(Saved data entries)
[Start of section]
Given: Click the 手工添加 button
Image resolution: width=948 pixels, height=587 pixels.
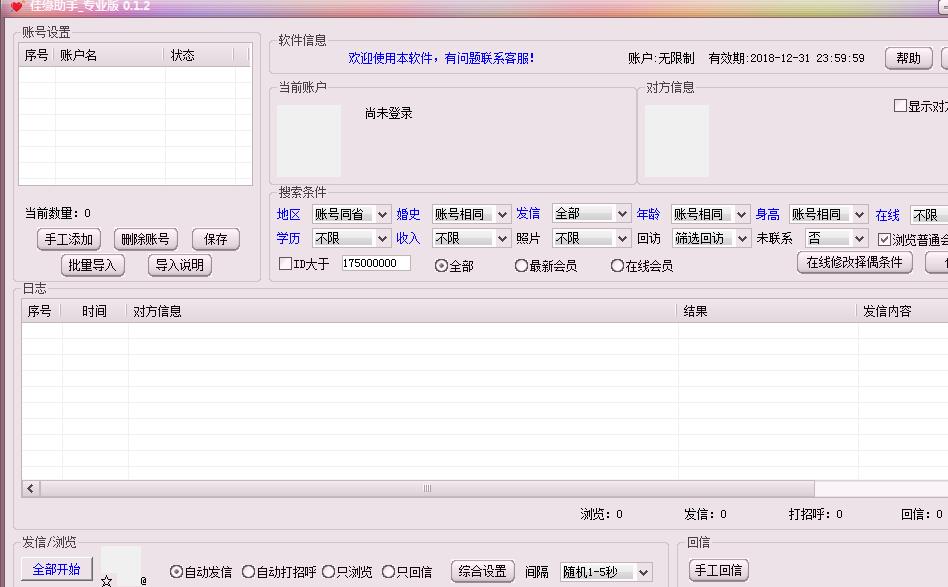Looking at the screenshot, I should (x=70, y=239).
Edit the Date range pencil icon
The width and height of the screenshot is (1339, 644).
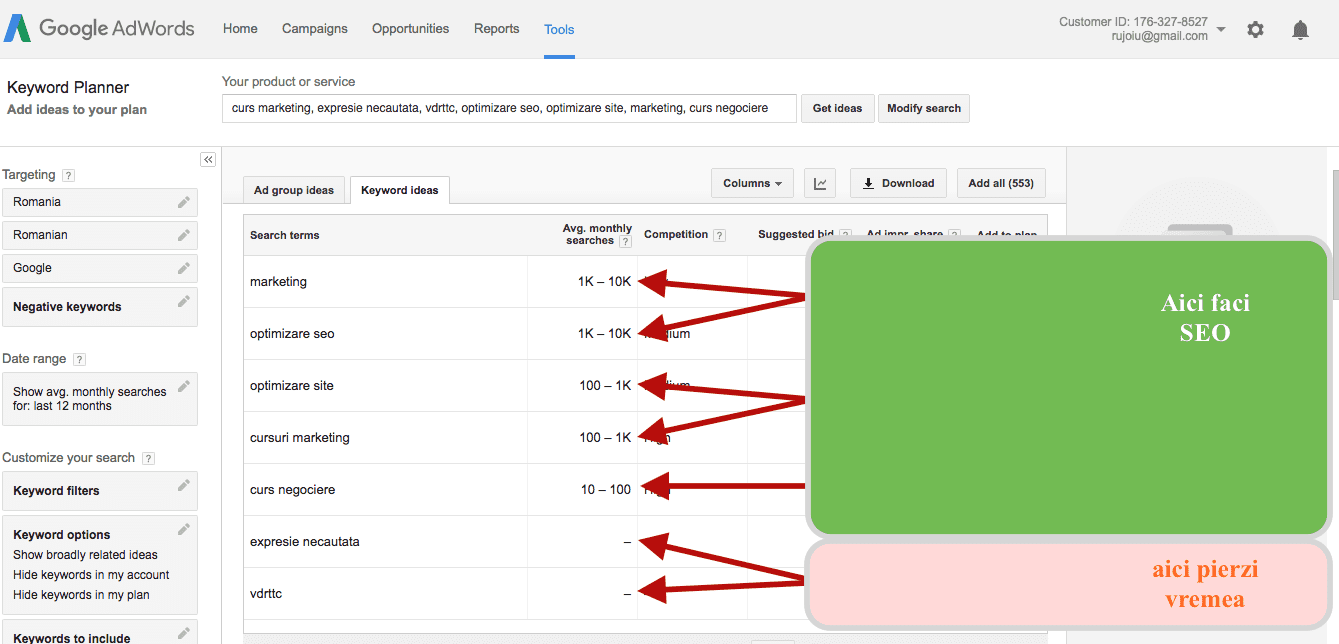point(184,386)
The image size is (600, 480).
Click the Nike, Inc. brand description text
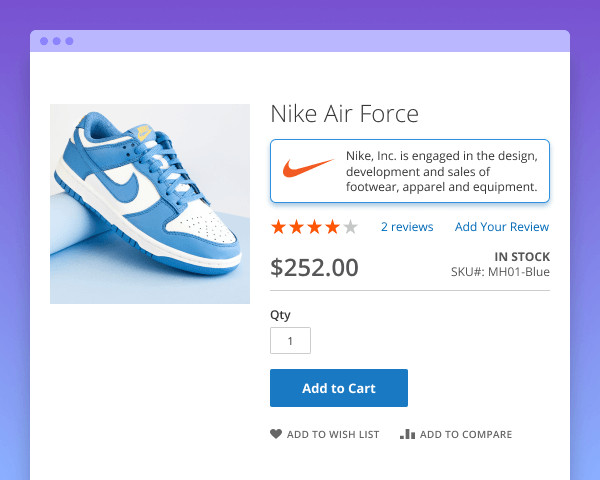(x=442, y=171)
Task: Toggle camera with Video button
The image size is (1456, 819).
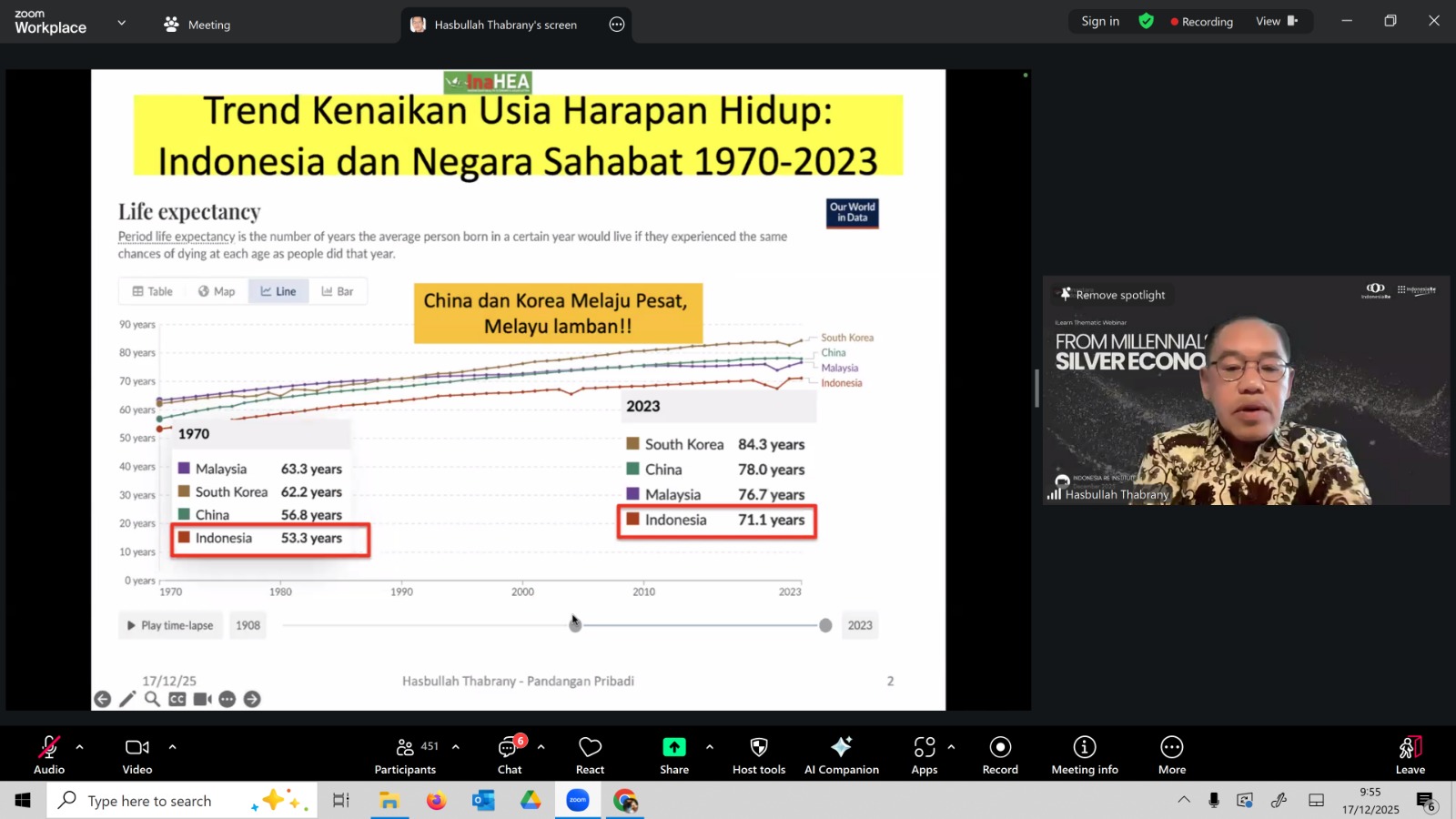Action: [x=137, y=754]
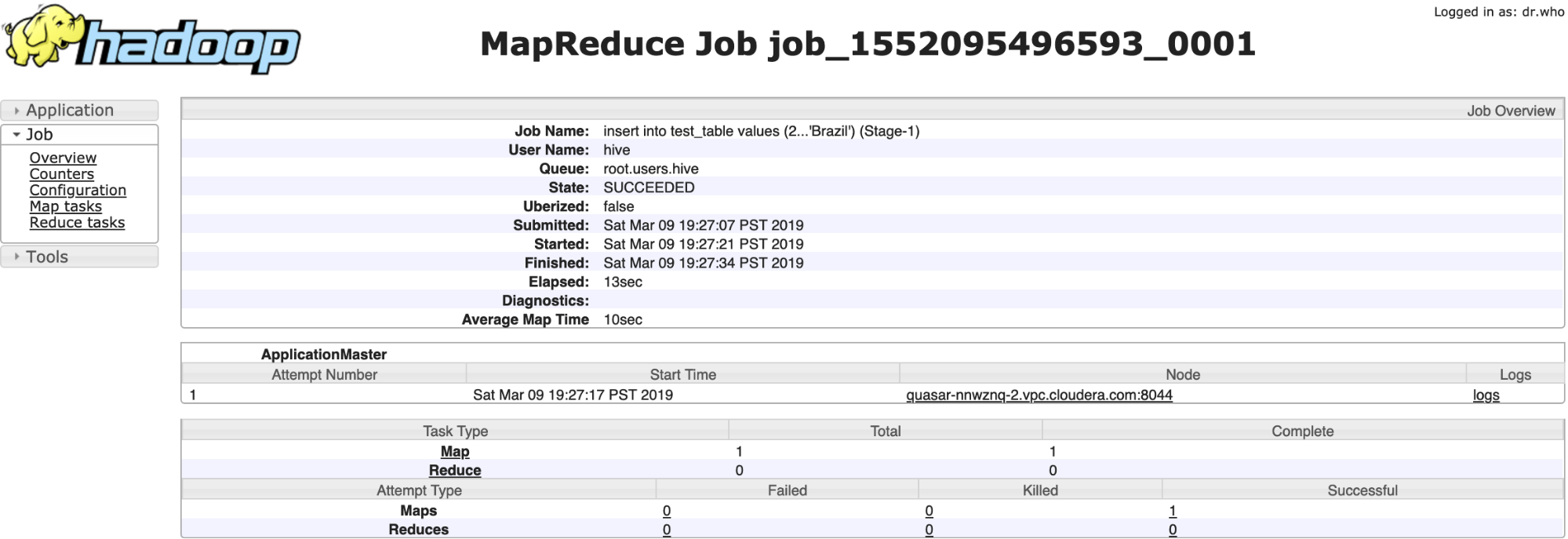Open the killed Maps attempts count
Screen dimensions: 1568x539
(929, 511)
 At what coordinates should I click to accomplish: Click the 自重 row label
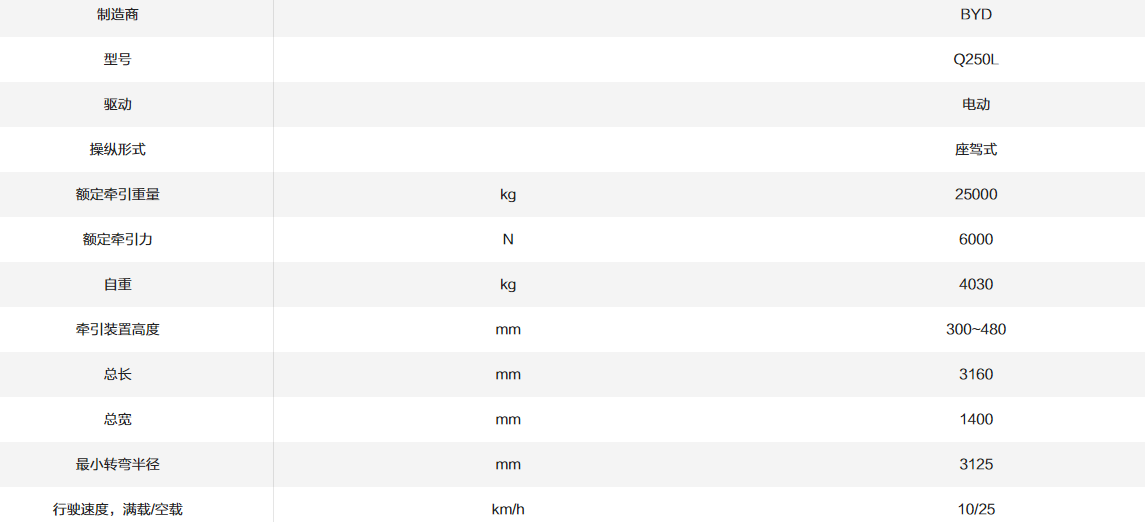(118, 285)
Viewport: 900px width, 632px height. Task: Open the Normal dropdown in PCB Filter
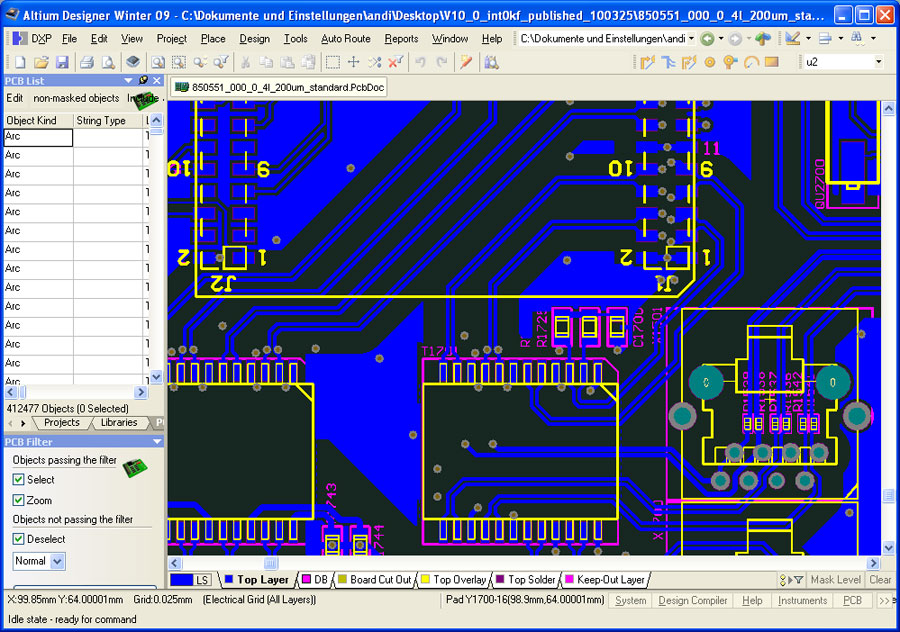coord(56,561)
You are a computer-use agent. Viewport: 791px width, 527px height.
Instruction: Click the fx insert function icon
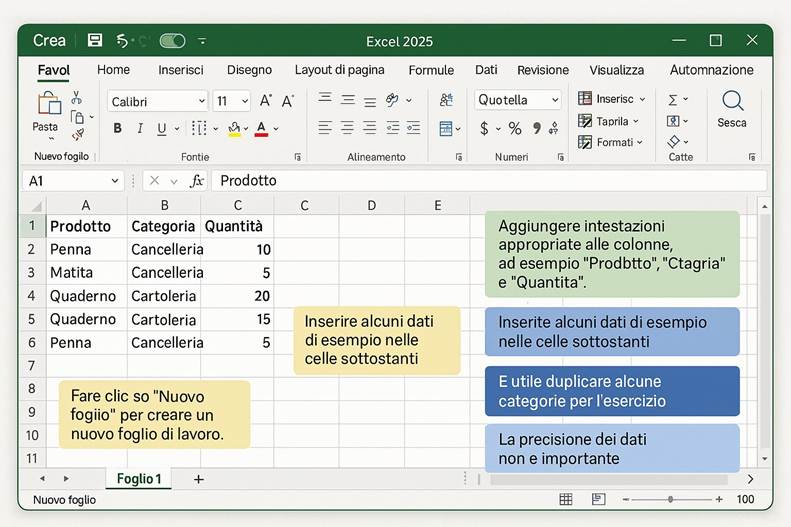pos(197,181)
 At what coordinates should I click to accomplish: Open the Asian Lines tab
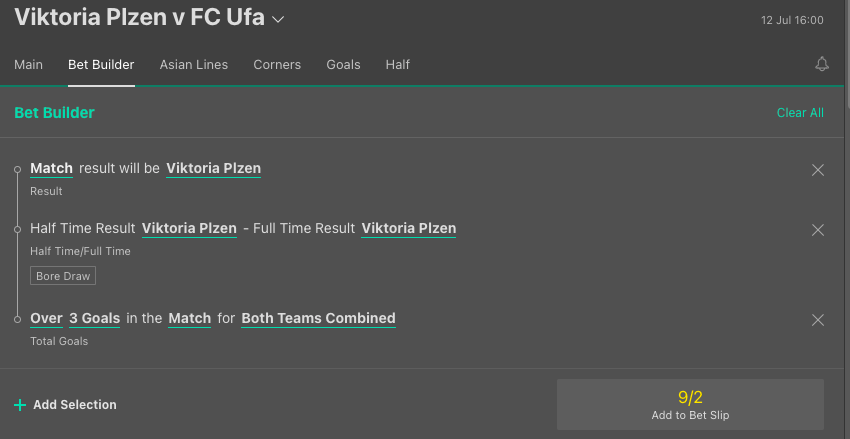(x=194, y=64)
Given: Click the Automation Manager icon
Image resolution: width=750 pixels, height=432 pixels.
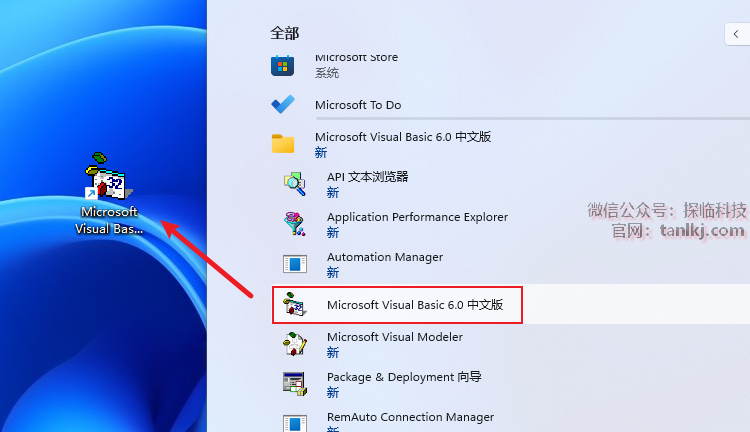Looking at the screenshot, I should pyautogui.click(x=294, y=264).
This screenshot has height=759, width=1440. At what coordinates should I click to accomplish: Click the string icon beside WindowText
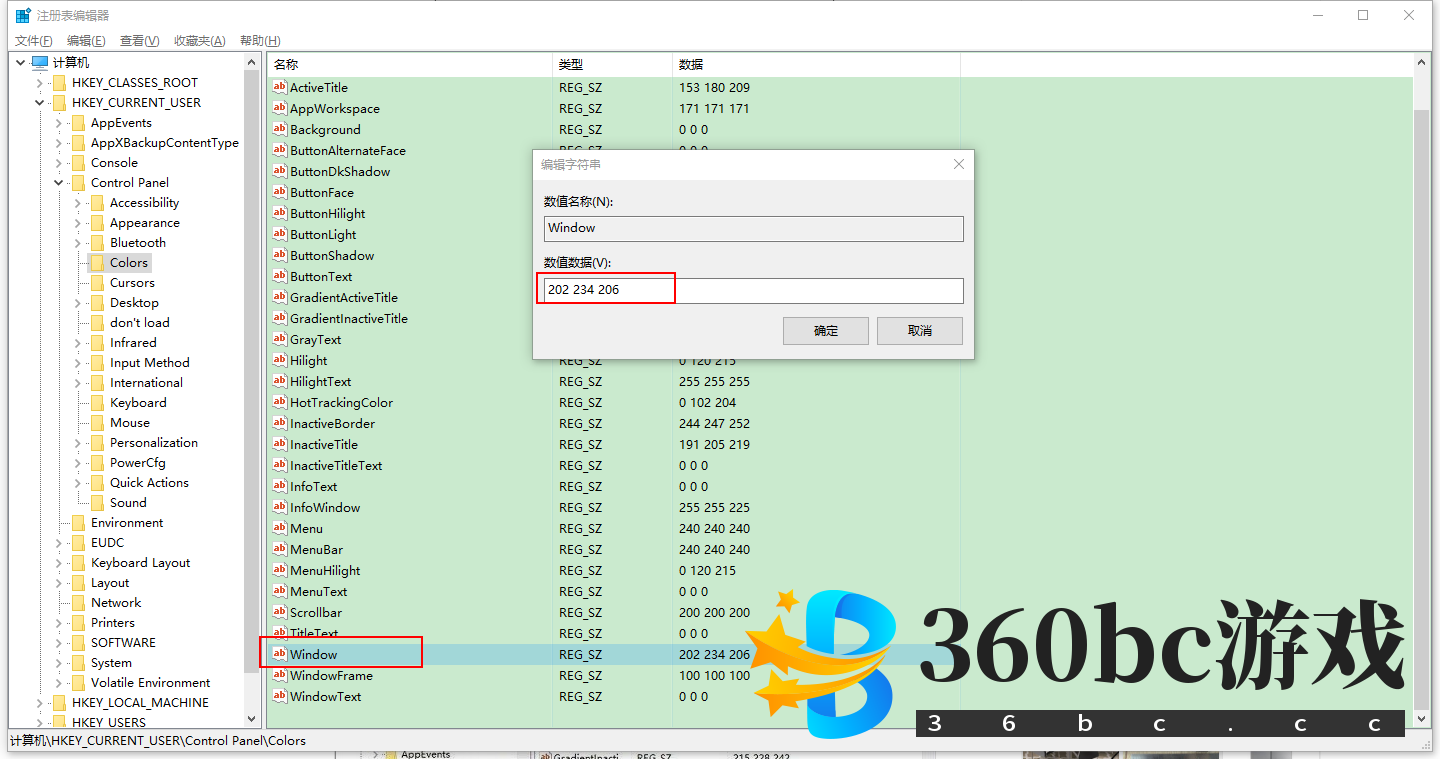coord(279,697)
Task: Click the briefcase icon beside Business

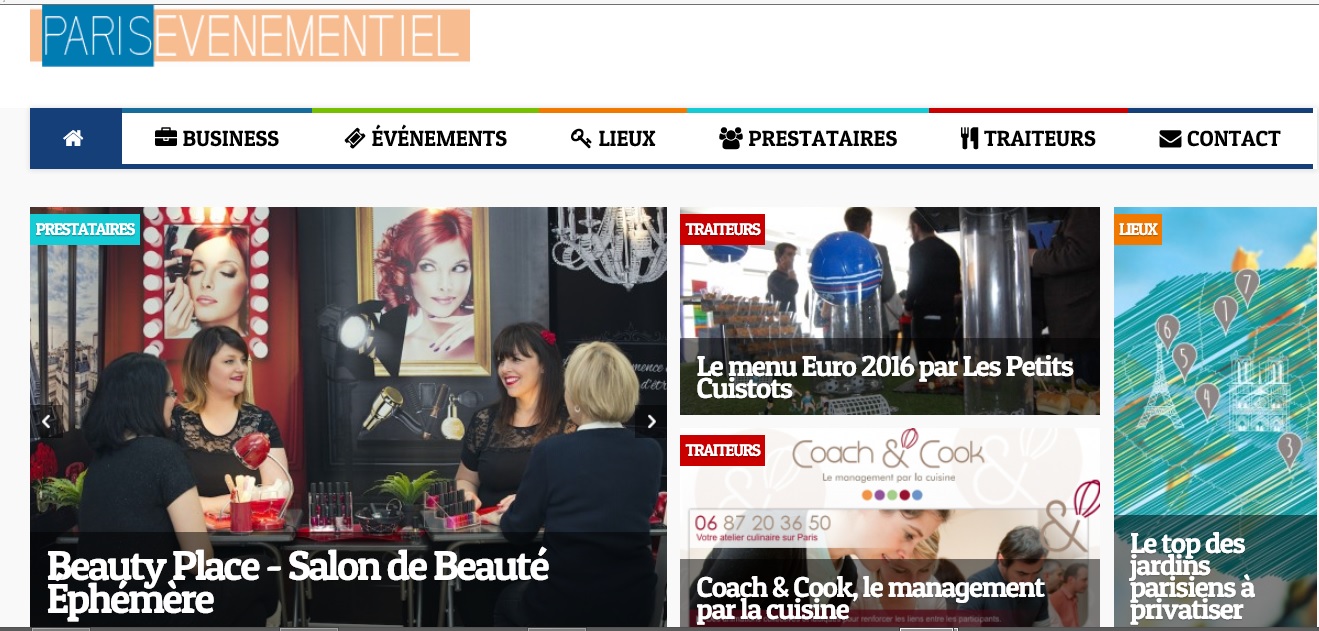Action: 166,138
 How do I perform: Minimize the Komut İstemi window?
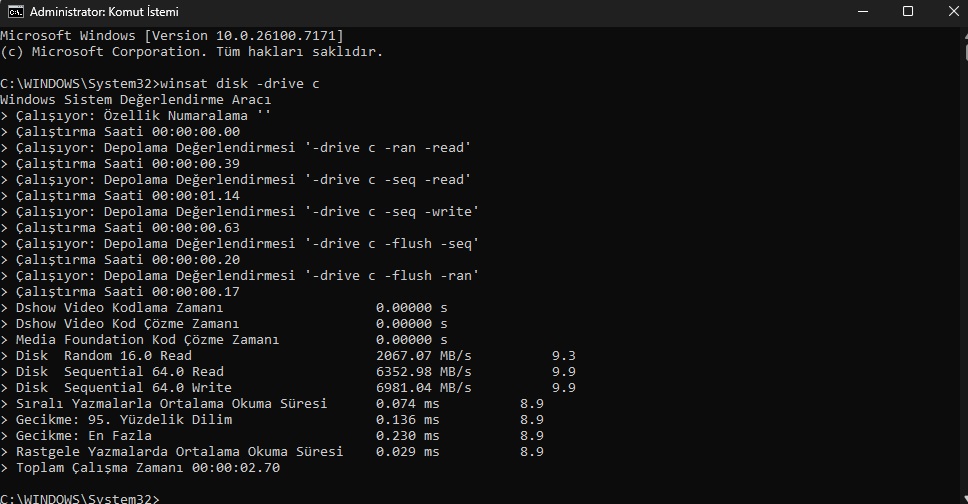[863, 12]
[End of section]
Return solely the count of lines in the data above in which the word "Given" occurs.

*Response*
2